SPINN: Synergistic Progressive Inference of Neural Networks over Device and Cloud

Stefanos Laskaridis,Stylianos I. Venieris,Mario Almeida,Ilias Leontiadis,Nicholas D. Lane
DOI: https://doi.org/10.1145/3372224.3419194
2020-08-24
Abstract:Despite the soaring use of convolutional neural networks (CNNs) in mobile applications, uniformly sustaining high-performance inference on mobile has been elusive due to the excessive computational demands of modern CNNs and the increasing diversity of deployed devices. A popular alternative comprises offloading CNN processing to powerful cloud-based servers. Nevertheless, by relying on the cloud to produce outputs, emerging mission-critical and high-mobility applications, such as drone obstacle avoidance or interactive applications, can suffer from the dynamic connectivity conditions and the uncertain availability of the cloud. In this paper, we propose SPINN, a distributed inference system that employs synergistic device-cloud computation together with a progressive inference method to deliver fast and robust CNN inference across diverse settings. The proposed system introduces a novel scheduler that co-optimises the early-exit policy and the CNN splitting at run time, in order to adapt to dynamic conditions and meet user-defined service-level requirements. Quantitative evaluation illustrates that SPINN outperforms its state-of-the-art collaborative inference counterparts by up to 2x in achieved throughput under varying network conditions, reduces the server cost by up to 6.8x and improves accuracy by 20.7% under latency constraints, while providing robust operation under uncertain connectivity conditions and significant energy savings compared to cloud-centric execution.
Machine Learning,Computer Vision and Pattern Recognition,Distributed, Parallel, and Cluster Computing
What problem does this paper attempt to address?

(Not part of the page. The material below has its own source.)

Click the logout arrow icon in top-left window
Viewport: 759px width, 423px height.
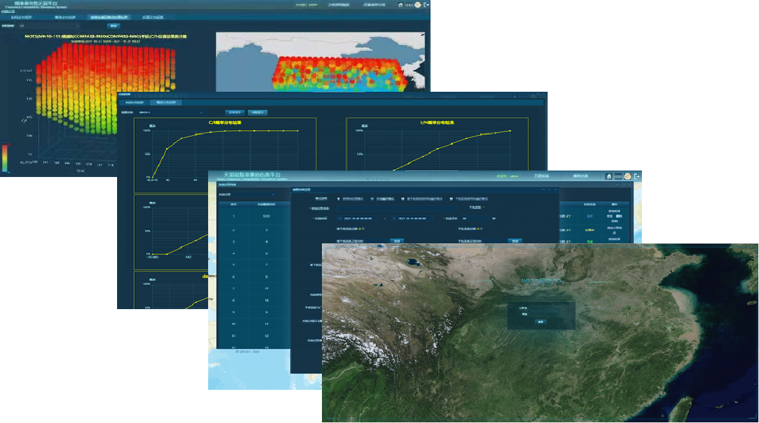click(x=426, y=5)
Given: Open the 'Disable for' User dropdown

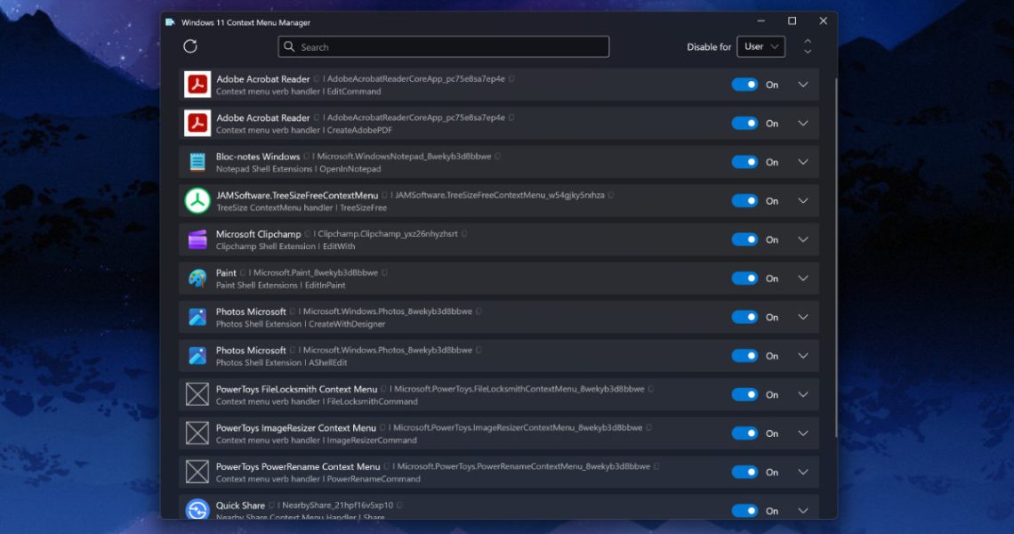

The problem that this paper attempts to solve is the challenges faced when performing convolutional neural network (CNN) inference efficiently on mobile devices. Specifically, modern CNNs are difficult to achieve high - performance inference on resource - constrained mobile devices due to their excessive computational requirements. In addition, emerging user - oriented and mission - critical CNN applications require low - latency processing to ensure high - quality experience (QoE) and security. Although the CNN processing tasks can be offloaded to cloud servers to solve the problem of insufficient computing power, this will lead to performance highly depending on dynamic network conditions, and there are also privacy and cost issues. To solve these problems, the paper proposes SPINN (Synergistic Progressive Inference of Neural Networks over Device and Cloud), a distributed inference system. This system aims to provide fast and robust CNN inference services while adapting to different application scenarios by coordinating device and cloud computing and adopting a progressive inference method. SPINN introduces a novel scheduler that jointly optimizes the early - exit strategy and CNN split points at runtime to adapt to dynamic conditions and meet user - defined service - level requirements (SLAs). Experimental results show that under changing network conditions, SPINN can increase the throughput by up to 2 times, reduce the server cost by up to 6.8 times, and improve the accuracy by 20.7% under latency constraints compared to the state - of - the - art collaborative inference methods, while providing robust operation under uncertain connection conditions and significantly saving energy.